Long before there were carriages, there were chariots. As early as 1600
BC, war horses were hitched to these two-wheeled vehicles in parts of
Syria and Turkey.
Horse-drawn vehicles remained an essential part of life until halfway
through the last century, with their European heyday occurring from the
seventeenth to early twentieth centuries.
Although most equine breeds can pull a vehicle, certain strains became
renowned for their abilities "between the traces." Massive draft horses
like Belgians, Percherons and Clydesdales became the musclemen of the
driving world, hauling the heavier loads at a slow but reliable pace. On
the other side of the spectrum were lighter, faster breeds such as the
sturdy Cleveland Bays, the high-stepping Hackneys and the speedy
Standardbreds. These animals pulled passenger vehicles with both animation
and style. Last but not least were the trusty ponies and mules that carted
many a family to church.
With the advent of the automobile, driving enthusiasts kept the tradition
alive through various regional and national clubs.
Enter the Michigan-based American Driving Society, incorporated in 1975. A
national organization 3,000 members strong, it seeks to promote both
competitive and pleasure driving.
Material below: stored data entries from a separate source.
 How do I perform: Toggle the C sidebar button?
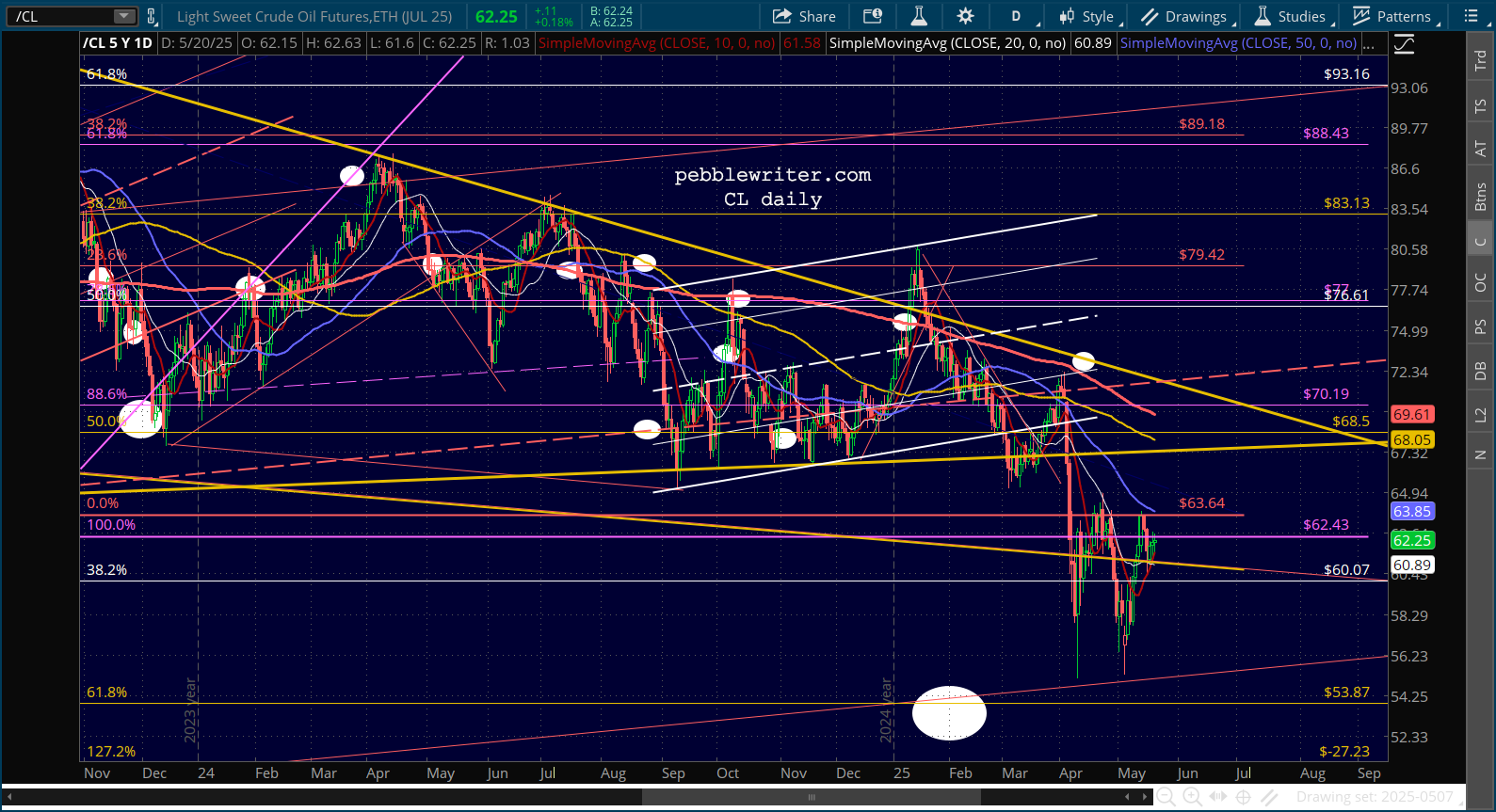[1481, 241]
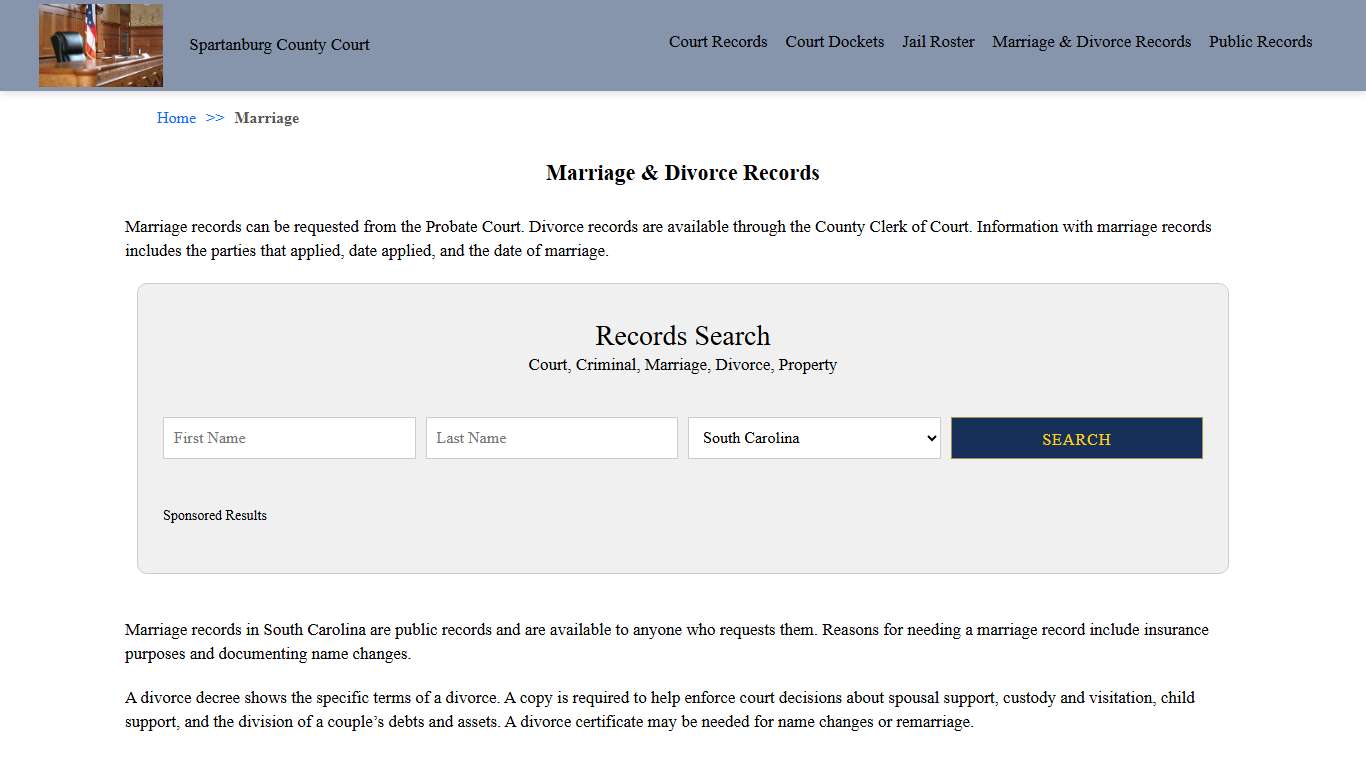Open the state selection dropdown

tap(813, 438)
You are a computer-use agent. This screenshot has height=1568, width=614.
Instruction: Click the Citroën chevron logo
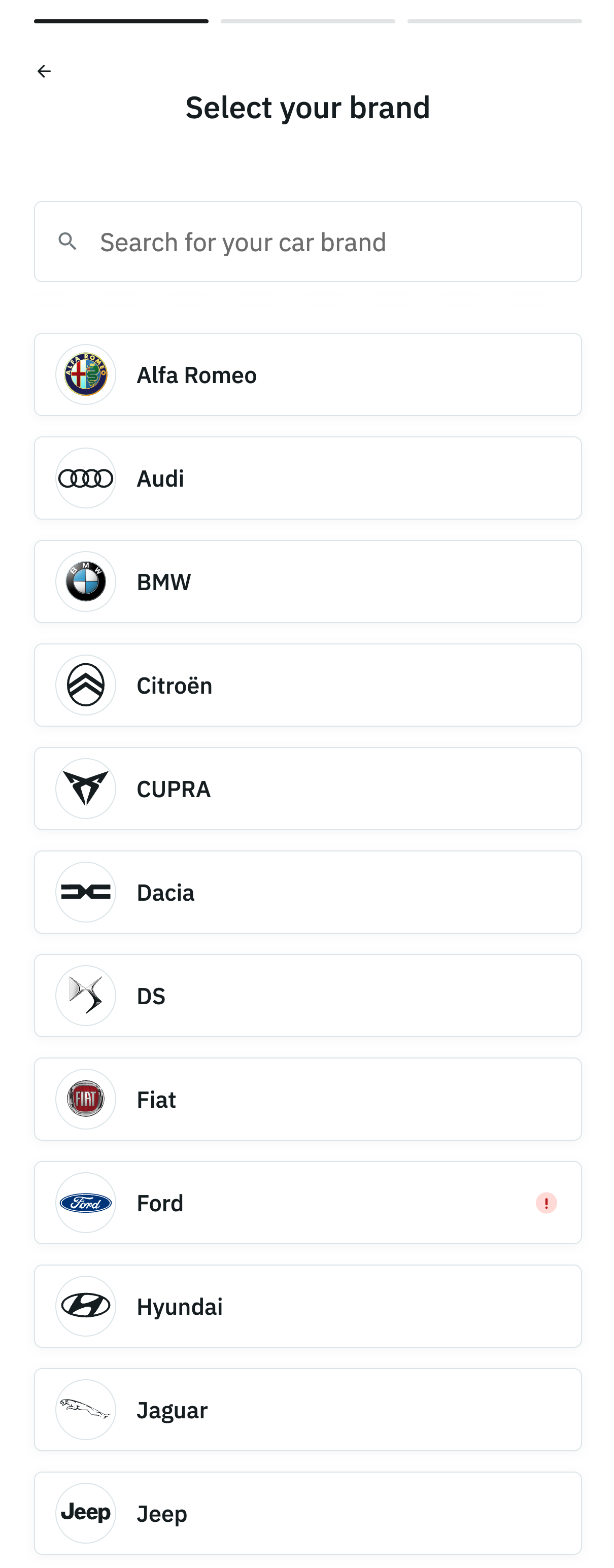85,686
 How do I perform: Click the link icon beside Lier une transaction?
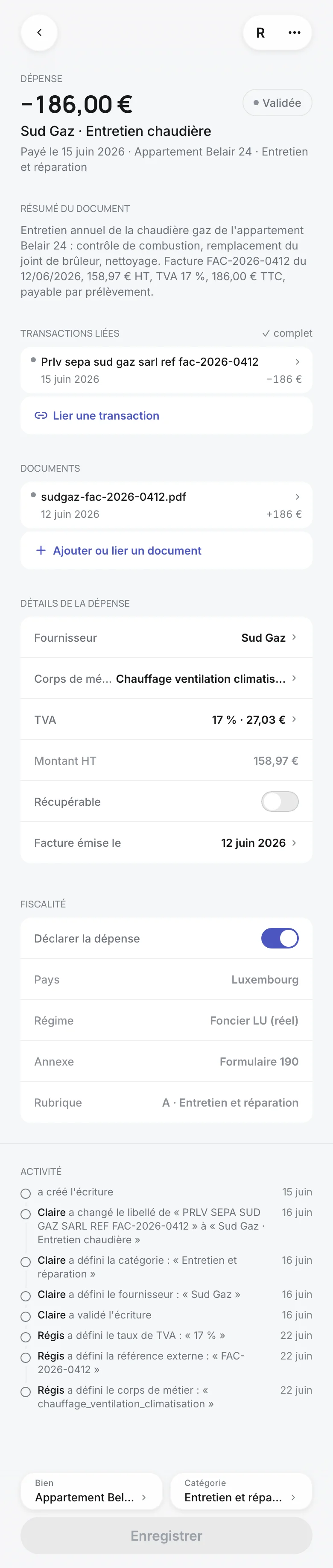[41, 416]
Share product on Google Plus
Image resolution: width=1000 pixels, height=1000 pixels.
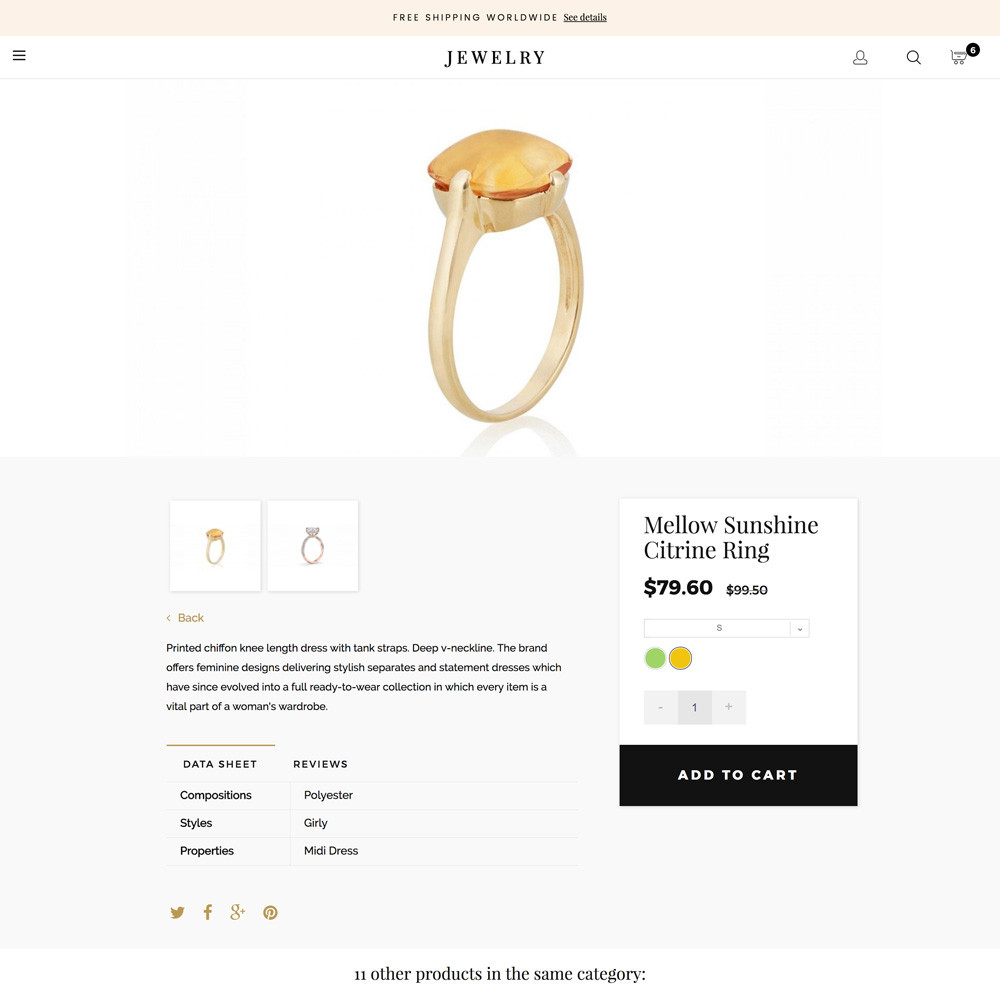click(237, 912)
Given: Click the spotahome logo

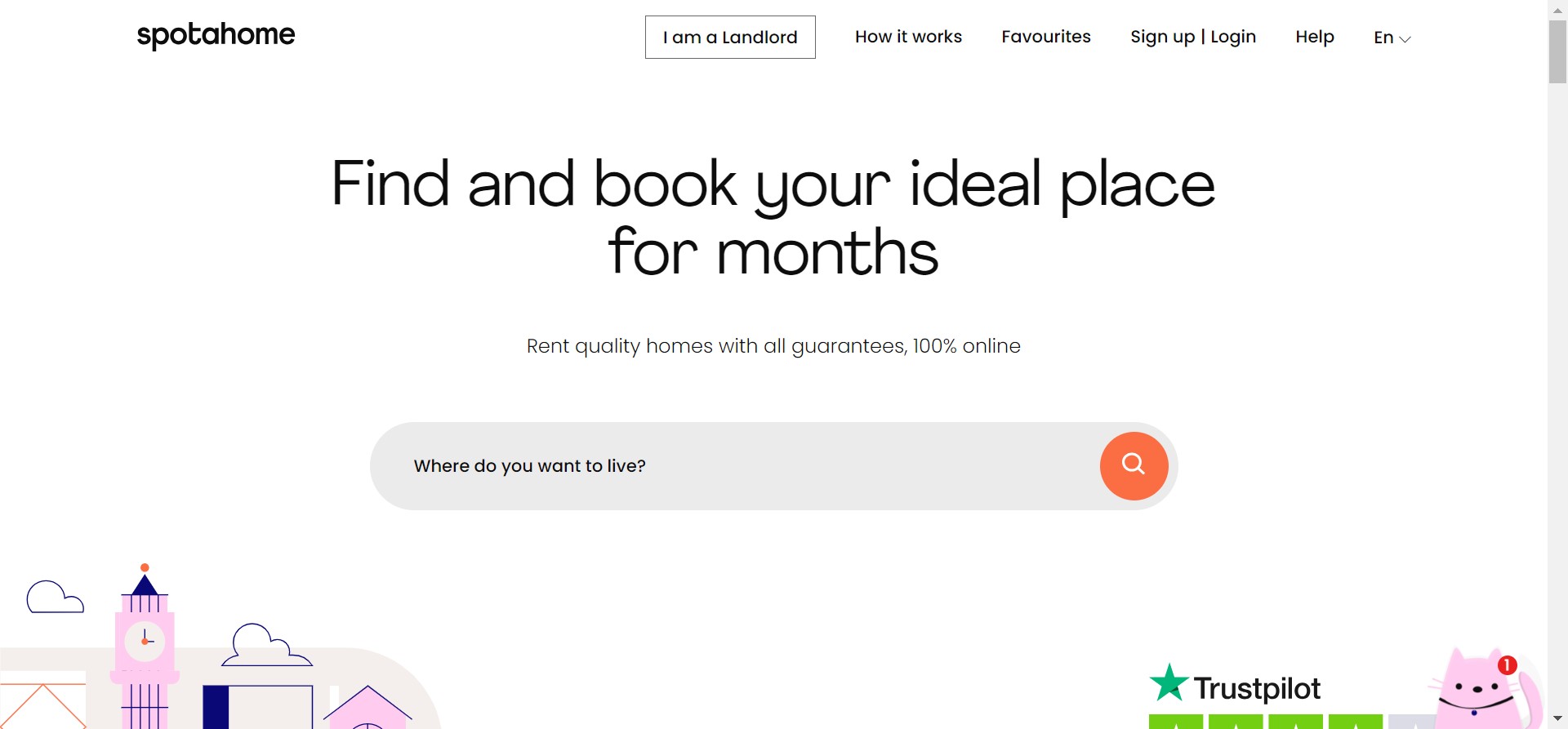Looking at the screenshot, I should [216, 35].
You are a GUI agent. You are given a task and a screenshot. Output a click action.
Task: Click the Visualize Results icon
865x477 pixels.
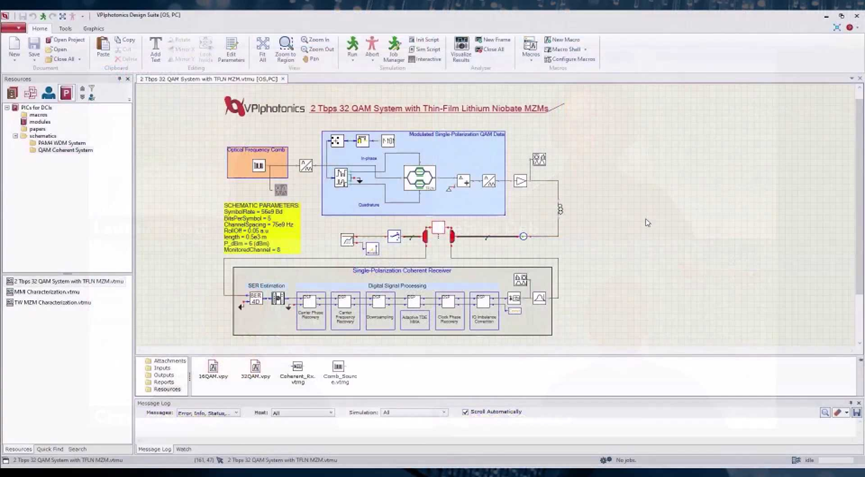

Working with such groups as USA
Equestrian (formerly the American Horse Shows Association), the Carriage
Association of America and the United States Equestrian Team, the ADS
organizes and approves driving events and sponsors educational clinics.
Over 60 local driving clubs are currently affiliated with the ADS,
affording multiple opportunities to learn about the discipline.
Another major force is the Carriage Association of America, located in New
Jersey. Founded in 1960, it is the oldest and largest international
organization devoted to the preservation of historic horse-drawn vehicles.
It boasts over 3,500 members in more than 25 countries.
Hitches and Such
In driving, as in automobiles, one basic rule applies: the bigger the
load, the more horsepower is required to move it. "Once a vehicle is
moving--especially on a firm surface--the horse can just trot along, not
much encumbered by the vehicle; that is, if the weight ratio is okay,"
says California driver Linda Fairbanks, who is chairman of the ADS' local
clubs and membership committee.
The most common types of "hitches" are the singles and pairs, which
involve one and two horses, respectively. As top driver Gary Stover once
said, four-in-hands (four horses arranged in two pairs, one behind the
other) are "
the ultimate as far as driving horses goes."
When it comes to draft horse and mule teams, however, hitches of six or
more are not uncommon. Less usual are the tandems, with one horse
harnessed in front of the other, and the unicorns, with one horse in front
of a pair.
The apparatus attaching a horse to a driver and vehicle is a complex
affair divided into four systems. The communication system consists of the
harness, bit, bridle and reins, which connect the horse to its driver. The
other three systems--the vehicle support and steering system, the draft
system and the braking system--connect the horse to the vehicle via a neck
or breastcollar, padded driving "saddle," numerous leather straps, and the
vehicle's own shafts.
Over the ages, styles and sizes of carriage have varied according to the
needs and wealth of the user. The array of traditional vehicles is quite
extensive--from the ultra-practical buggy to the luxuriously appointed
coach designed for use with a large team.
According to Ann Pringle, executive director of the ADS, "Carriages are
generally divided into the following categories: Family Carriages,
Sporting Carriages, Park Driving Carriages, Coachman-Driven Carriages,
Park Drags (Private Coaches), Road Coaches (Public Coaches), and American
Buggies, Runabouts, Road Wagons and Buckboards."
Carriages frequently seen in competition include the Phaeton, the
Meadowbrook, and the Gig, as well as streamlined marathon vehicles. Some
of the most collectible vehicles are sleighs, as well as the highly
decorative commercial carts and wagons of centuries past. Many a fancier
prides himself on the faithful restoration of these antiques.